What I see is an Australian desire to re-invent the wheel for australia, not just take over and adapt what has been shown to work, or am I jaundiced in a narrow view? See Myki ticketing system compared to London or Hong Kong.
Why can’t we just get on with it? Give us the equipment and set up a medicare number and we will start next week. It should have been nation wide years ago.
A little jaundiced! This is worlds best practice they are rolling out, it is in place in Canada (alberta I think) and instead of helping small sections of medicine the improvements across the board have been nothing but remarkable
and it is happening now. They are already installing the touchscreens at every bedside (100 at LMHS already!)
what the system will do is give you access to all SA health patient records in one place, including every ward round note, every nurse assessment, every BP reading, in an easy to access format (totally user controlled)
it will give you the ability to video conference to 100 sites in SA
it will give you the ability to set up automatic alerts, so you will get a text message when a patient you are concerned about drops BP and has a fever for example
it will give you the ability to collate all patient information from every service in australia, with all records easily accessible, for research
it will tell you when falls risk assessments and advance directives are not yet complete, and pester you to do them
it will guide you as to what current best practice is in your hospital or clinical setting, but not restrict you to follow it
all of that and heaps more. Considering how quiet Sa health has kept this, I am very surprised at the scale and scope, and really, this is the future of australian medicine
it will wipe out 95% of medication errors on the spot. It will reduce falls risks and dvt risks (alberta evidence says it does). it will improve the evidence base within a few years, as it will be very easy to see which interventions work and which dont
every surgeon will have access to their own operating statistics. every physician can get daily reports on their CRF patient’s up to date renal functions, and recall them if necessary
ahh .. sorry, it does excite me. I will stop rambling on. Just to be clear though, this is not MyKi, this is something that is already working elsewhere and is very very popular with clinicians there
Why not OZ-wide then? The state & federal system in the way again, I guess. Sounds terrific! Hope the privacy and protection of personal info is sound. The UK attempt to have national health record is held up on this little difficulty. I want it now, in Victoria and the rest of Australia. Put SA in charge please. Immediately.

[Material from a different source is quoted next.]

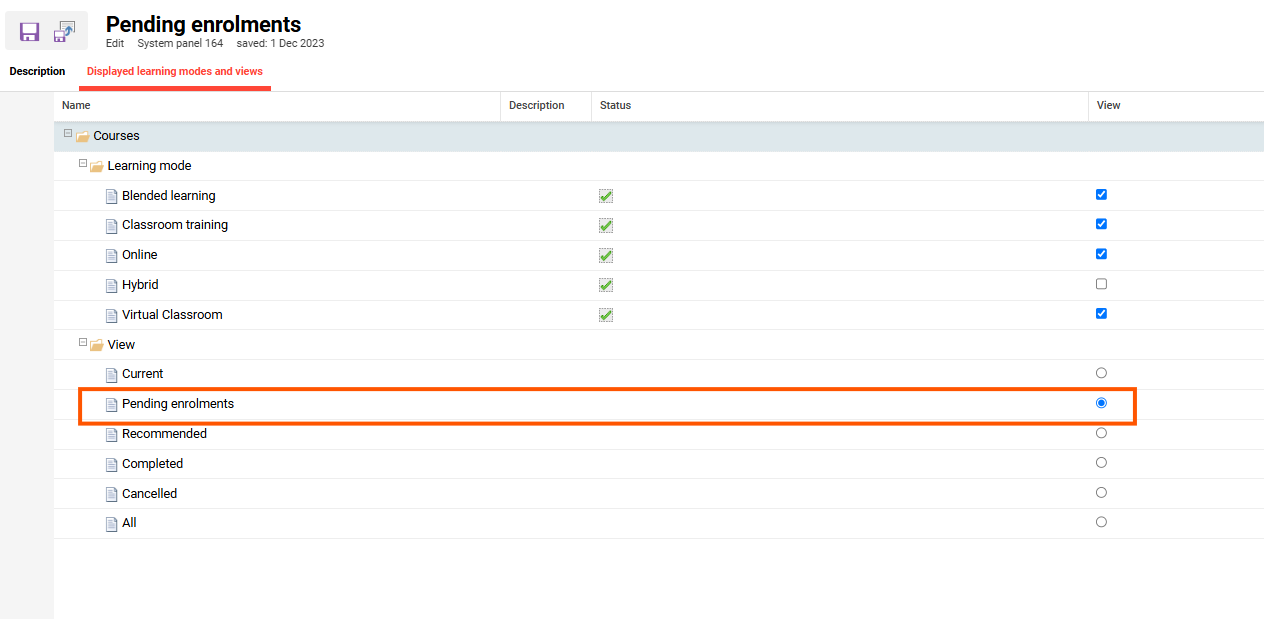Image resolution: width=1264 pixels, height=619 pixels.
Task: Open Displayed learning modes and views tab
Action: [175, 72]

I know! It is amazing right?
It sounds too good to be true, but we had a grand round on it the other week. They are partially paying for the new touchscreens by having them double as digital TVs, as they had to remove the patient analog TVs anyway
The security will be no different from currently – you will need access to get onto the system. In fact, it will be better because (apparently) access will be proximity based (something you will wear on your nametag) instead of log in and accidently leave it logged it
So every access of medical records will have a direct trail to who accessed it
Lots of timesaving stuff too – like prepopulating past history, so you just have to check it all off (that it is right) rather than re-enter it
I am sure if it works (and cant imagine it not working) it will be australia wide soon enough!
Hello SoulmanZ and old epictetus,
How large an enflux of urban students are opting out of long term rural placements following their accreditation with a medical board?? I see some studies were mentioned, but is the MRBS scheme meeting it’s aims?